▶ _RECORDS SUPPLIED_:
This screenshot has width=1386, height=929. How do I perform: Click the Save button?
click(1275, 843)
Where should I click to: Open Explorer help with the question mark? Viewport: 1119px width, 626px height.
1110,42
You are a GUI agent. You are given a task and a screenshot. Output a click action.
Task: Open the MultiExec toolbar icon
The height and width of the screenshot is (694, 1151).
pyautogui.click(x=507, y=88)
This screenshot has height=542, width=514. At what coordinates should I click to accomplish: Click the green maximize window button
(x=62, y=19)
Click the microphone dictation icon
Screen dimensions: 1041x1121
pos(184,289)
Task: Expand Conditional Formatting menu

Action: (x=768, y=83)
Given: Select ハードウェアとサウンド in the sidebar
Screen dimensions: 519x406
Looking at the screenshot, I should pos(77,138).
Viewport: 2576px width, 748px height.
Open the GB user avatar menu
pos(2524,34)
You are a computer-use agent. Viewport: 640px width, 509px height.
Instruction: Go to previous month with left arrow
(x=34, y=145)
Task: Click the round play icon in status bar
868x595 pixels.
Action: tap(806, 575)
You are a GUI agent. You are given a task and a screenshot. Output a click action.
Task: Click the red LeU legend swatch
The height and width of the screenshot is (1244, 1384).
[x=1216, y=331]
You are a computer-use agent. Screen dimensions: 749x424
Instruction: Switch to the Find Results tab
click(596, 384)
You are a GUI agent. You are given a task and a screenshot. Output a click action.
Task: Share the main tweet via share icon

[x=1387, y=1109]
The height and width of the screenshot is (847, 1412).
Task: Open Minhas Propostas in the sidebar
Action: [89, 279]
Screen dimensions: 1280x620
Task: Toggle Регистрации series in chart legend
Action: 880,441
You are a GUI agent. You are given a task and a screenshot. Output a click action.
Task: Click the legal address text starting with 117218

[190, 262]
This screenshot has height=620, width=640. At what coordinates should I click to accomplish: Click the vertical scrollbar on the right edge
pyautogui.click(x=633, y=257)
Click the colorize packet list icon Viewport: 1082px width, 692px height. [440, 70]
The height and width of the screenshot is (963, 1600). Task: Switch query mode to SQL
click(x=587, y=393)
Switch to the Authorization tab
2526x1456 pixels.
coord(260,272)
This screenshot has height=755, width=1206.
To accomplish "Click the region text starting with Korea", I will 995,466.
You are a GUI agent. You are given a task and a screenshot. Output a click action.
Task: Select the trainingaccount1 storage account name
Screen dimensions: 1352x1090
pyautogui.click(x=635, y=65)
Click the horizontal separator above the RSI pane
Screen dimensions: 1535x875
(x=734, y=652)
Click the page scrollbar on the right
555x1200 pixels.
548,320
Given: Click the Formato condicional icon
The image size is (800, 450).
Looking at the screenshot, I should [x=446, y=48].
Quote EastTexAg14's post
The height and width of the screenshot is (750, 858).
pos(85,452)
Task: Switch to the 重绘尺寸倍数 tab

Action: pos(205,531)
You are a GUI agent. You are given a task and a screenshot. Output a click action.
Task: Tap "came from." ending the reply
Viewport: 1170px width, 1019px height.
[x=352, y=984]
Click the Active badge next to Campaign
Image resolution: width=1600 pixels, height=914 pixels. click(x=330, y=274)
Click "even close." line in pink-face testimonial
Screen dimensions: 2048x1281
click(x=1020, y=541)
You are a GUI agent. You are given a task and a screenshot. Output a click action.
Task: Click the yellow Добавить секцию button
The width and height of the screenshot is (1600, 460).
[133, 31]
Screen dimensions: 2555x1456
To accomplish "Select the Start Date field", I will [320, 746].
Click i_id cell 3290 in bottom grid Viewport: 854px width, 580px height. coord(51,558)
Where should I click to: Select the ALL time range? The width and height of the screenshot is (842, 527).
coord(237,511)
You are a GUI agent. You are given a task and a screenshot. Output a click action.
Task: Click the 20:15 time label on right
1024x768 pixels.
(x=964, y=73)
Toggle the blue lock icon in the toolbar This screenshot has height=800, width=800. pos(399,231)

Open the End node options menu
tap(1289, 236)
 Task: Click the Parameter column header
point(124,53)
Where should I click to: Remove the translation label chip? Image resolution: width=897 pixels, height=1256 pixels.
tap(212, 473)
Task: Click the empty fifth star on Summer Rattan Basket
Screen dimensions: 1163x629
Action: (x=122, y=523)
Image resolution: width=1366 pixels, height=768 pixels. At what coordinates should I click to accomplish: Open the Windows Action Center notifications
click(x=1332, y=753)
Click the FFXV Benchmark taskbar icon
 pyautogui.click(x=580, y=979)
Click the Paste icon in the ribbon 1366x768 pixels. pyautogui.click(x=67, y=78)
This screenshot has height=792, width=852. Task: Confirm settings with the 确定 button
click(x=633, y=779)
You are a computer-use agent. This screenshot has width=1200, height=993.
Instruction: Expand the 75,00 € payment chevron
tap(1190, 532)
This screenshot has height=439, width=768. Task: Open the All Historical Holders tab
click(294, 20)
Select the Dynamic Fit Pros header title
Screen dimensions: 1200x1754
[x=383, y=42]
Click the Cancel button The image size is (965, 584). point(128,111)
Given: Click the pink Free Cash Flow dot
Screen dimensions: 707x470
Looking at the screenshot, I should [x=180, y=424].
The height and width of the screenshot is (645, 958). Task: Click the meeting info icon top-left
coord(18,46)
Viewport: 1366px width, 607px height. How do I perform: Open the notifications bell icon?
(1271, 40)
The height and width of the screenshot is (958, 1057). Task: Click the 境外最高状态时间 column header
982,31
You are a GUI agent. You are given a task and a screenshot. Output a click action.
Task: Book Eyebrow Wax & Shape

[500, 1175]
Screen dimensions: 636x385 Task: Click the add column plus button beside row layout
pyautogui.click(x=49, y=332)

▶ _WORK TO COMPLETE_: Now write the data shown above out again, word for word.

▶ _RESPONSE BOX_:
This screenshot has width=1386, height=929. How do I perform: Click the Save button?
click(1275, 843)
Where should I click to: Open Explorer help with the question mark? Viewport: 1119px width, 626px height.
1110,42
You are a GUI agent. You are given a task and a screenshot. Output a click action.
Task: Open the MultiExec toolbar icon
The height and width of the screenshot is (694, 1151).
pyautogui.click(x=507, y=88)
This screenshot has height=542, width=514. At what coordinates should I click to accomplish: Click the green maximize window button
(x=62, y=19)
Click the microphone dictation icon
Screen dimensions: 1041x1121
pos(184,289)
Task: Expand Conditional Formatting menu

Action: (x=768, y=83)
Given: Select ハードウェアとサウンド in the sidebar
Screen dimensions: 519x406
Looking at the screenshot, I should pos(77,138).
Viewport: 2576px width, 748px height.
Open the GB user avatar menu
pos(2524,34)
You are a computer-use agent. Viewport: 640px width, 509px height.
Instruction: Go to previous month with left arrow
(x=34, y=145)
Task: Click the round play icon in status bar
868x595 pixels.
Action: tap(806, 575)
You are a GUI agent. You are given a task and a screenshot. Output a click action.
Task: Click the red LeU legend swatch
The height and width of the screenshot is (1244, 1384).
[x=1216, y=331]
You are a computer-use agent. Screen dimensions: 749x424
Instruction: Switch to the Find Results tab
click(596, 384)
You are a GUI agent. You are given a task and a screenshot. Output a click action.
Task: Share the main tweet via share icon

[x=1387, y=1109]
The height and width of the screenshot is (847, 1412).
Task: Open Minhas Propostas in the sidebar
Action: [89, 279]
Screen dimensions: 1280x620
Task: Toggle Регистрации series in chart legend
Action: 880,441
You are a GUI agent. You are given a task and a screenshot. Output a click action.
Task: Click the legal address text starting with 117218

[190, 262]
This screenshot has height=620, width=640. At what coordinates should I click to accomplish: Click the vertical scrollbar on the right edge
pyautogui.click(x=633, y=257)
Click the colorize packet list icon Viewport: 1082px width, 692px height. [440, 70]
The height and width of the screenshot is (963, 1600). Task: Switch query mode to SQL
click(x=587, y=393)
Switch to the Authorization tab
2526x1456 pixels.
coord(260,272)
This screenshot has height=755, width=1206.
To accomplish "Click the region text starting with Korea", I will 995,466.
You are a GUI agent. You are given a task and a screenshot. Output a click action.
Task: Select the trainingaccount1 storage account name
Screen dimensions: 1352x1090
pyautogui.click(x=635, y=65)
Click the horizontal separator above the RSI pane
Screen dimensions: 1535x875
(x=734, y=652)
Click the page scrollbar on the right
555x1200 pixels.
548,320
Given: Click the Formato condicional icon
The image size is (800, 450).
Looking at the screenshot, I should [x=446, y=48].
Quote EastTexAg14's post
The height and width of the screenshot is (750, 858).
pos(85,452)
Task: Switch to the 重绘尺寸倍数 tab

Action: pos(205,531)
You are a GUI agent. You are given a task and a screenshot. Output a click action.
Task: Tap "came from." ending the reply
Viewport: 1170px width, 1019px height.
[x=352, y=984]
Click the Active badge next to Campaign
Image resolution: width=1600 pixels, height=914 pixels. click(x=330, y=274)
Click "even close." line in pink-face testimonial
Screen dimensions: 2048x1281
click(x=1020, y=541)
You are a GUI agent. You are given a task and a screenshot. Output a click action.
Task: Click the yellow Добавить секцию button
The width and height of the screenshot is (1600, 460).
[133, 31]
Screen dimensions: 2555x1456
To accomplish "Select the Start Date field", I will [320, 746].
Click i_id cell 3290 in bottom grid Viewport: 854px width, 580px height. coord(51,558)
Where should I click to: Select the ALL time range? The width and height of the screenshot is (842, 527).
coord(237,511)
You are a GUI agent. You are given a task and a screenshot. Output a click action.
Task: Click the 20:15 time label on right
1024x768 pixels.
(x=964, y=73)
Toggle the blue lock icon in the toolbar This screenshot has height=800, width=800. pos(399,231)

Open the End node options menu
tap(1289, 236)
 Task: Click the Parameter column header
point(124,53)
Where should I click to: Remove the translation label chip? Image resolution: width=897 pixels, height=1256 pixels.
tap(212, 473)
Task: Click the empty fifth star on Summer Rattan Basket
Screen dimensions: 1163x629
Action: (x=122, y=523)
Image resolution: width=1366 pixels, height=768 pixels. At what coordinates should I click to accomplish: Open the Windows Action Center notifications
click(x=1332, y=753)
Click the FFXV Benchmark taskbar icon
 pyautogui.click(x=580, y=979)
Click the Paste icon in the ribbon 1366x768 pixels. pyautogui.click(x=67, y=78)
This screenshot has height=792, width=852. Task: Confirm settings with the 确定 button
click(x=633, y=779)
You are a computer-use agent. This screenshot has width=1200, height=993.
Instruction: Expand the 75,00 € payment chevron
tap(1190, 532)
This screenshot has height=439, width=768. Task: Open the All Historical Holders tab
click(294, 20)
Select the Dynamic Fit Pros header title
Screen dimensions: 1200x1754
[x=383, y=42]
Click the Cancel button The image size is (965, 584). point(128,111)
Given: Click the pink Free Cash Flow dot
Screen dimensions: 707x470
Looking at the screenshot, I should [x=180, y=424].
The height and width of the screenshot is (645, 958). Task: Click the meeting info icon top-left
coord(18,46)
Viewport: 1366px width, 607px height. How do I perform: Open the notifications bell icon?
(1271, 40)
The height and width of the screenshot is (958, 1057). Task: Click the 境外最高状态时间 column header
982,31
You are a GUI agent. You are given a task and a screenshot. Output a click action.
Task: Book Eyebrow Wax & Shape

[500, 1175]
Screen dimensions: 636x385 Task: Click the add column plus button beside row layout
pyautogui.click(x=49, y=332)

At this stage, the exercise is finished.